Another thing: https://github.com/maciejhirsz/logos/issues/263 (make Lexer implement Copy) probably should be added (referencing here because it looks like the issue has been forgotten).

jeertmans commented 5 months ago

Hello @Jakobeha, thank you for this very comprehensive analysis!

But, if I understand well, then cloning Lexer becomes virtually useless?

Jakobeha commented 5 months ago

Cloning can be used as a kind of lookahead: the cloned lexer will return the exact same tokens that would be returned by the original lexer without advancing the original (provided the lexing functions are pure). One can also clone_from to cloned lexer on the original to "commit" the peeked tokens.

I'm not sure if it's the most efficient way to implement a lookahead (I don't know the performance vs storing an array of spans and tokens and then making next into a conditional), and source being cloned in this method is redundant, but I'm sure in most cases it's fast enough to not matter.

The same thing (creating a "lookahead" lexer) can also be done using Lexer::with_extras(original.remainder(), original.extras), or to keep the same span for lexed tokens,

let mut clone = Lexer::with_extras(original.source(), original.extras);
clone.bump(original.span().end);

Though it's less convenient, especially if the lexer is wrapped in another data structure, because then Clone on the outer structure has to be manually implemented.
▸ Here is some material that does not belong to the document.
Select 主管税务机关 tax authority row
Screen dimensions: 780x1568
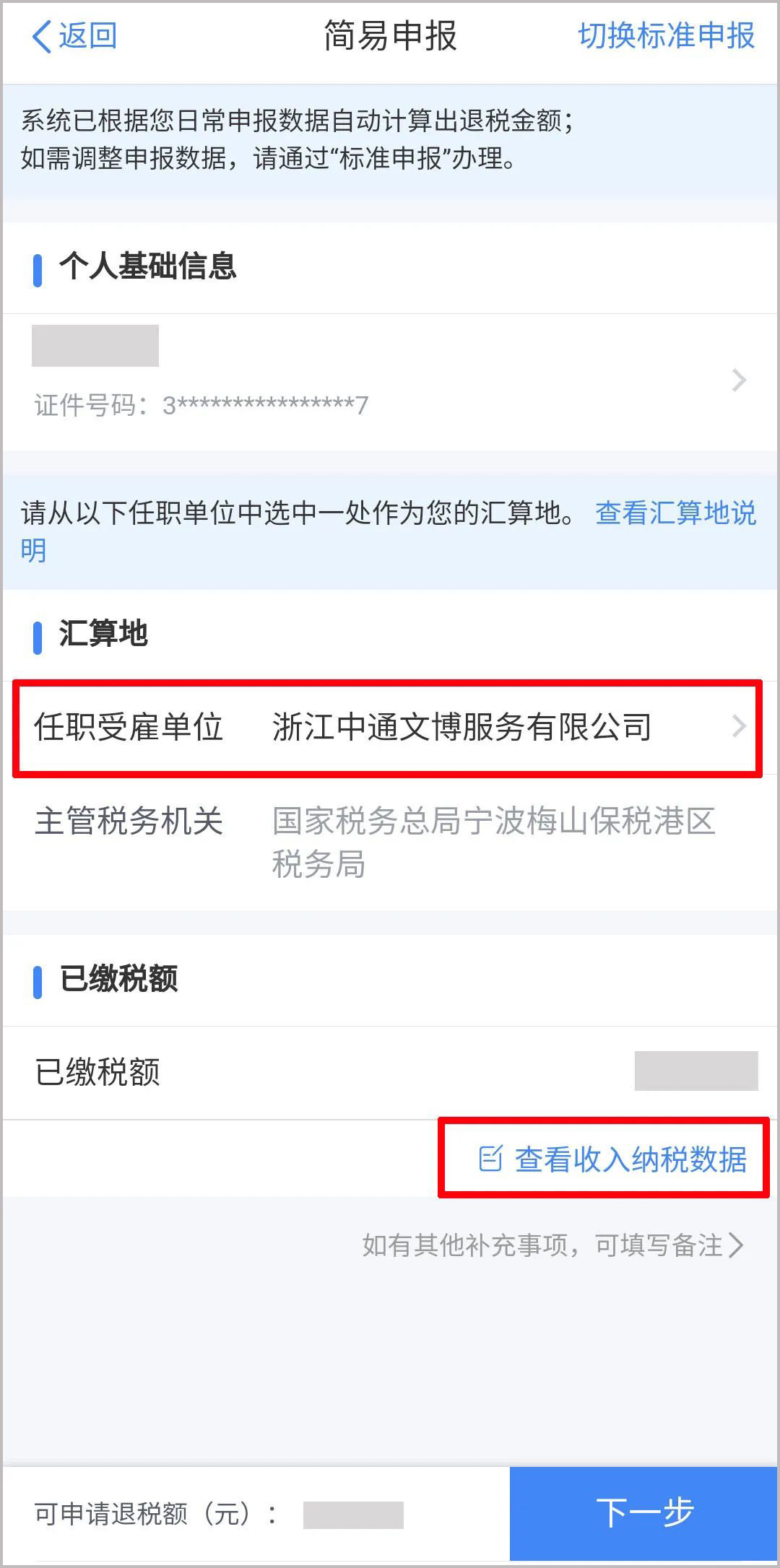pyautogui.click(x=390, y=842)
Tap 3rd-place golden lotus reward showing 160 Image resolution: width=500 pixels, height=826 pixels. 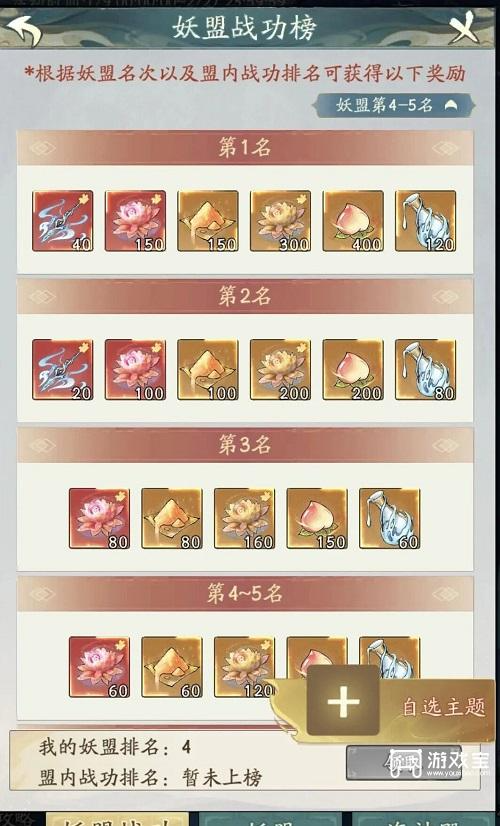[x=244, y=519]
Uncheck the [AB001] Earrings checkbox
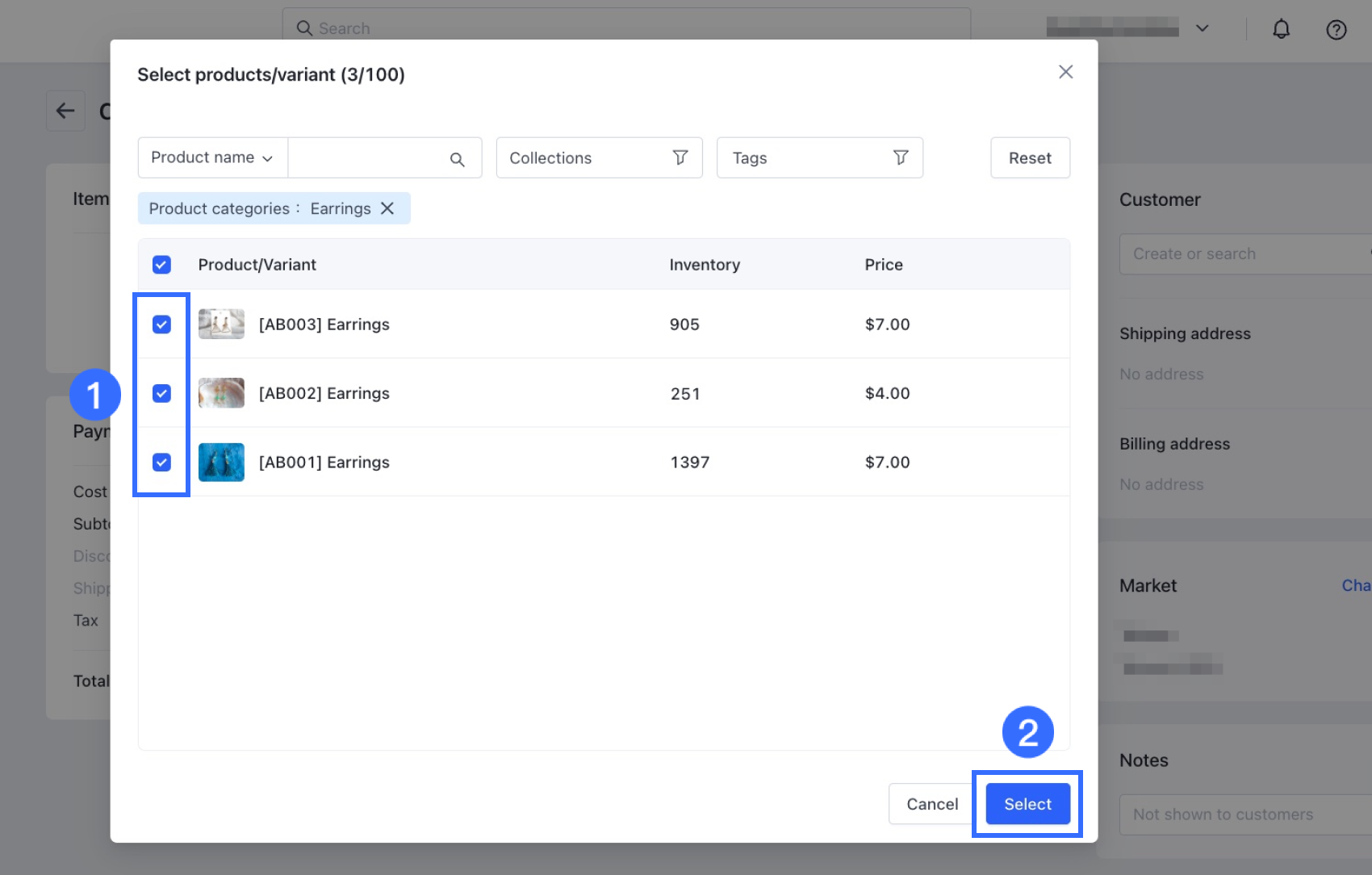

Related, I also thought about Copy on Lexer, and personally I don't think it's a good idea, because it makes it easy to unintentionally copy the lexer instead of mutably borrowing it. Clone doesn't have this issue because it's explicit.

maciejhirsz commented 5 months ago

This is a pretty good catch!

FWIW whenever the mythical rewrite happens that turns all the internal gotos from functions to match branches over an enum in a loop, the token field can be replaced by just a variable on stack inside next.